## [Material supplied]
- Opening Delimiter -

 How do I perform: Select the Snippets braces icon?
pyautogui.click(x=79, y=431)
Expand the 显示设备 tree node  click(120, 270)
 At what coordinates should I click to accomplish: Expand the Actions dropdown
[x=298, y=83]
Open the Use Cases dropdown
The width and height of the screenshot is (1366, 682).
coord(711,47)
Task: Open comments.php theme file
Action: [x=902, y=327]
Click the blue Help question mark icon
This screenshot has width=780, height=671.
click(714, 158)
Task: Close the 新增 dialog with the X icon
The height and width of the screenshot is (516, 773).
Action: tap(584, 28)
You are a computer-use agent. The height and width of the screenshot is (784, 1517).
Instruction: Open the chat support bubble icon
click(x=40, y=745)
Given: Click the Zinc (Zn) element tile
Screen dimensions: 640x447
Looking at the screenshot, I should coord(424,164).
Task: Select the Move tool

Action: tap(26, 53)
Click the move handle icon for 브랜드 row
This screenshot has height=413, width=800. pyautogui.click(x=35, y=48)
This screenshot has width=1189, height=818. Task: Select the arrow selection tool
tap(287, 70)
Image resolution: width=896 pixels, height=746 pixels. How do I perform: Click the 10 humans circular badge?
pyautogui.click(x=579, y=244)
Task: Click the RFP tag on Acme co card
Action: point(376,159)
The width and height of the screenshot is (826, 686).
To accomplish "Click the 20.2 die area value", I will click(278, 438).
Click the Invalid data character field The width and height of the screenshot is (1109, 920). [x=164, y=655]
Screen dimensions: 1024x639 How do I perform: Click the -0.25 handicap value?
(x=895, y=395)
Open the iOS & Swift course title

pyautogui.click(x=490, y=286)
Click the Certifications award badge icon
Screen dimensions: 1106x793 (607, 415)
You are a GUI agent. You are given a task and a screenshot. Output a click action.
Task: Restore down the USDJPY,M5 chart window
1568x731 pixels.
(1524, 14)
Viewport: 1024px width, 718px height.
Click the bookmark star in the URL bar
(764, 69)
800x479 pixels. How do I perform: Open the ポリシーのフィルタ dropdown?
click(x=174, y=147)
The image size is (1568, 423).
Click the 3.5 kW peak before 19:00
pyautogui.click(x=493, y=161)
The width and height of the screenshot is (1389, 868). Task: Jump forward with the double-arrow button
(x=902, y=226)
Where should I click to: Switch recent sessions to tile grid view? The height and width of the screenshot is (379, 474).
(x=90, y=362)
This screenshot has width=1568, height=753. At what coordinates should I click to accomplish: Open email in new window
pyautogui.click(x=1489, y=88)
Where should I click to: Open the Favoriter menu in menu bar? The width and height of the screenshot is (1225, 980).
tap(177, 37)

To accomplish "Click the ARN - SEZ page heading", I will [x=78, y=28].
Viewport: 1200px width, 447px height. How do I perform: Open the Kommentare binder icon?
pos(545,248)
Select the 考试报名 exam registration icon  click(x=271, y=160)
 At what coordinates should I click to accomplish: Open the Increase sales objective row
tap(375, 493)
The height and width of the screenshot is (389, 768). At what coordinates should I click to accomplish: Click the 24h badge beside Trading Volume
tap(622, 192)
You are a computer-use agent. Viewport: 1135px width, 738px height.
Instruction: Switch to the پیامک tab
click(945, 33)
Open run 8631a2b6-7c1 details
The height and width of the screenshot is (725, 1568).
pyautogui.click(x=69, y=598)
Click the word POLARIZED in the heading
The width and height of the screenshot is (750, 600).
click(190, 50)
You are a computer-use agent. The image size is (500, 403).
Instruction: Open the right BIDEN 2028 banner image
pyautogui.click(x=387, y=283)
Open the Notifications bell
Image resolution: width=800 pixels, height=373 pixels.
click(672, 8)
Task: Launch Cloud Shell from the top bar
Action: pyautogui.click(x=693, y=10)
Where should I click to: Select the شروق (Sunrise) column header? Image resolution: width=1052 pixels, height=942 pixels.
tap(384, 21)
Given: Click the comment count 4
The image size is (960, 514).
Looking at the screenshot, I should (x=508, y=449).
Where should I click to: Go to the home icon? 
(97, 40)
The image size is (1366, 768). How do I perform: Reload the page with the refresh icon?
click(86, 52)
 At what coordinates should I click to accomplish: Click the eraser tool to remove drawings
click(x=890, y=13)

- Closing Delimiter -

## [Work instructions]
All the material above is to be returned exactly as it stands.

## [Written solution]
 How do I perform: Select the Snippets braces icon?
pyautogui.click(x=79, y=431)
Expand the 显示设备 tree node  click(120, 270)
 At what coordinates should I click to accomplish: Expand the Actions dropdown
[x=298, y=83]
Open the Use Cases dropdown
The width and height of the screenshot is (1366, 682).
coord(711,47)
Task: Open comments.php theme file
Action: [x=902, y=327]
Click the blue Help question mark icon
This screenshot has width=780, height=671.
click(714, 158)
Task: Close the 新增 dialog with the X icon
The height and width of the screenshot is (516, 773).
Action: tap(584, 28)
You are a computer-use agent. The height and width of the screenshot is (784, 1517).
Instruction: Open the chat support bubble icon
click(x=40, y=745)
Given: Click the Zinc (Zn) element tile
Screen dimensions: 640x447
Looking at the screenshot, I should coord(424,164).
Task: Select the Move tool

Action: tap(26, 53)
Click the move handle icon for 브랜드 row
This screenshot has height=413, width=800. pyautogui.click(x=35, y=48)
This screenshot has width=1189, height=818. Task: Select the arrow selection tool
tap(287, 70)
Image resolution: width=896 pixels, height=746 pixels. How do I perform: Click the 10 humans circular badge?
pyautogui.click(x=579, y=244)
Task: Click the RFP tag on Acme co card
Action: point(376,159)
The width and height of the screenshot is (826, 686).
To accomplish "Click the 20.2 die area value", I will click(278, 438).
Click the Invalid data character field The width and height of the screenshot is (1109, 920). [x=164, y=655]
Screen dimensions: 1024x639 How do I perform: Click the -0.25 handicap value?
(x=895, y=395)
Open the iOS & Swift course title

pyautogui.click(x=490, y=286)
Click the Certifications award badge icon
Screen dimensions: 1106x793 (607, 415)
You are a GUI agent. You are given a task and a screenshot. Output a click action.
Task: Restore down the USDJPY,M5 chart window
1568x731 pixels.
(1524, 14)
Viewport: 1024px width, 718px height.
Click the bookmark star in the URL bar
(764, 69)
800x479 pixels. How do I perform: Open the ポリシーのフィルタ dropdown?
click(x=174, y=147)
The image size is (1568, 423).
Click the 3.5 kW peak before 19:00
pyautogui.click(x=493, y=161)
The width and height of the screenshot is (1389, 868). Task: Jump forward with the double-arrow button
(x=902, y=226)
Where should I click to: Switch recent sessions to tile grid view? The height and width of the screenshot is (379, 474).
(x=90, y=362)
This screenshot has width=1568, height=753. At what coordinates should I click to accomplish: Open email in new window
pyautogui.click(x=1489, y=88)
Where should I click to: Open the Favoriter menu in menu bar? The width and height of the screenshot is (1225, 980).
tap(177, 37)

To accomplish "Click the ARN - SEZ page heading", I will [x=78, y=28].
Viewport: 1200px width, 447px height. How do I perform: Open the Kommentare binder icon?
pos(545,248)
Select the 考试报名 exam registration icon  click(x=271, y=160)
 At what coordinates should I click to accomplish: Open the Increase sales objective row
tap(375, 493)
The height and width of the screenshot is (389, 768). At what coordinates should I click to accomplish: Click the 24h badge beside Trading Volume
tap(622, 192)
You are a computer-use agent. Viewport: 1135px width, 738px height.
Instruction: Switch to the پیامک tab
click(945, 33)
Open run 8631a2b6-7c1 details
The height and width of the screenshot is (725, 1568).
pyautogui.click(x=69, y=598)
Click the word POLARIZED in the heading
The width and height of the screenshot is (750, 600).
click(190, 50)
You are a computer-use agent. The image size is (500, 403).
Instruction: Open the right BIDEN 2028 banner image
pyautogui.click(x=387, y=283)
Open the Notifications bell
Image resolution: width=800 pixels, height=373 pixels.
click(672, 8)
Task: Launch Cloud Shell from the top bar
Action: pyautogui.click(x=693, y=10)
Where should I click to: Select the شروق (Sunrise) column header? Image resolution: width=1052 pixels, height=942 pixels.
tap(384, 21)
Given: Click the comment count 4
The image size is (960, 514).
Looking at the screenshot, I should (x=508, y=449).
Where should I click to: Go to the home icon? 
(97, 40)
The image size is (1366, 768). How do I perform: Reload the page with the refresh icon?
click(86, 52)
 At what coordinates should I click to accomplish: Click the eraser tool to remove drawings
click(x=890, y=13)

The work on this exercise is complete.